Spicy Roast Potatoes with Tomato, Pepper & Harissa Sauce – serves 6

  • 1kg potatoes, peeled and cut into 2.5cm chunks
  • 2 tsp paprika
  • 2 tsp ground turmeric
  • 2 tsp cumin seeds
  • 3 tbsp garlic oil
  • a handful of fresh coriander leaves, chopped, to serve
  • crumbled feta, to serve

FOR THE SAUCE:

  • olive oil
  • 2 garlic cloves, bashed and thinly sliced
  • 250g (drained weight) roasted red peppers from a jar, roughly chopped
  • 400g tin chopped tomatoes
  • 1 heaped tbsp rose harissa
  • 1 tbsp caster sugar

Heat the oven to 220C/200C fan/Gas 7.

Line a baking tray with paper.
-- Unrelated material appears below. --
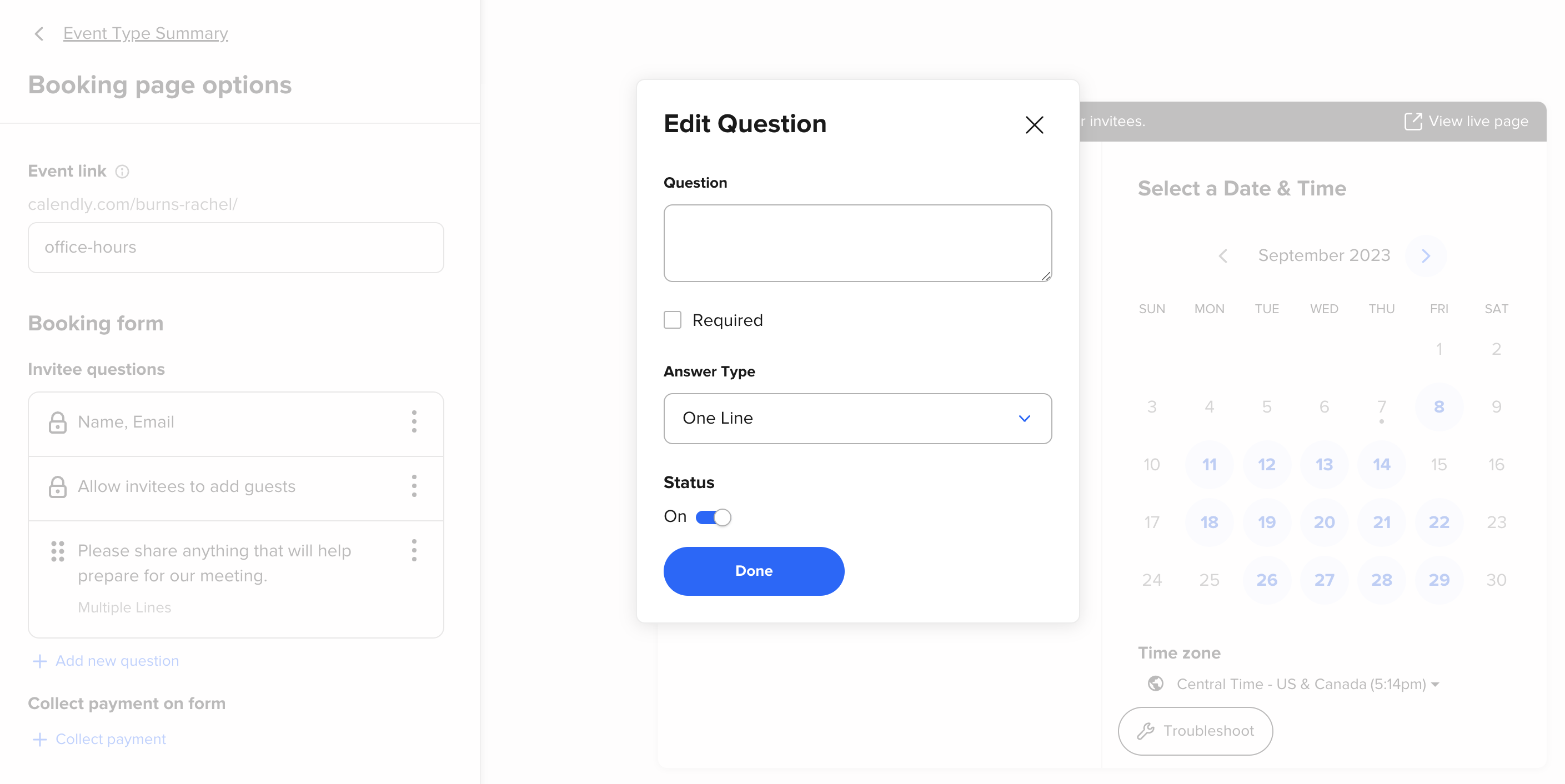Click the globe icon beside Central Time
The image size is (1565, 784).
pos(1157,684)
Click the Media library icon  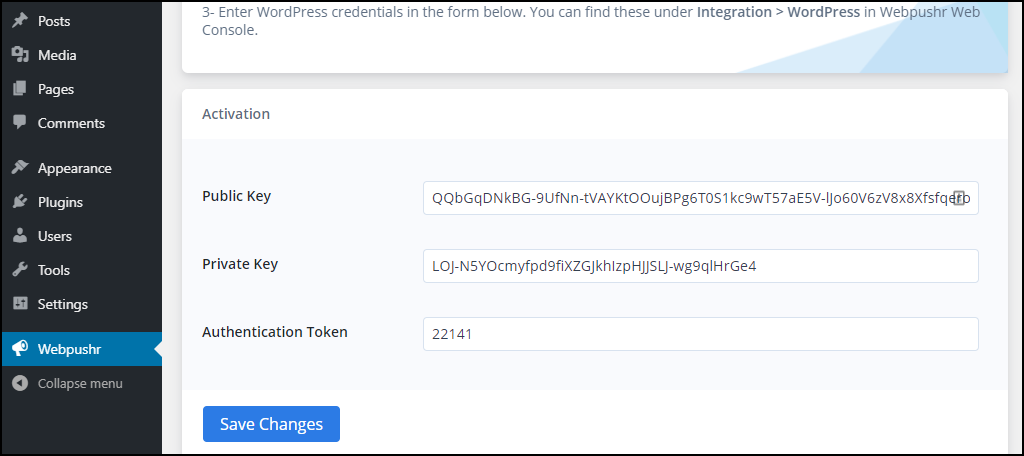19,55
Mix the spices with the garlic oil. Put the potatoes into a large bowl, pour over the spice mixture and toss to coat. Spread them out evenly on the tray, season with some salt and pepper and roast for 30 minutes or until crispy and cooked through.

To make the sauce, drizzle some olive oil into a saucpean, add the garlic and cook over a medium heat for a couple of minutes. Add the peppers, tomatoes and harissa and season well with salt. Cook for another couple of minutes. Stir in the sugar and cook over a medium heat for 20 minutes, stirring regularly. Remove from the heat and whizz until smooth, then taste and adjust the seasoning.

Serve the potatoes on a platter with the sauce poured over and feta and coriander scattered over the top.

(Original recipe from Flavour by Sabrina Ghayour, Aster*, 2023.)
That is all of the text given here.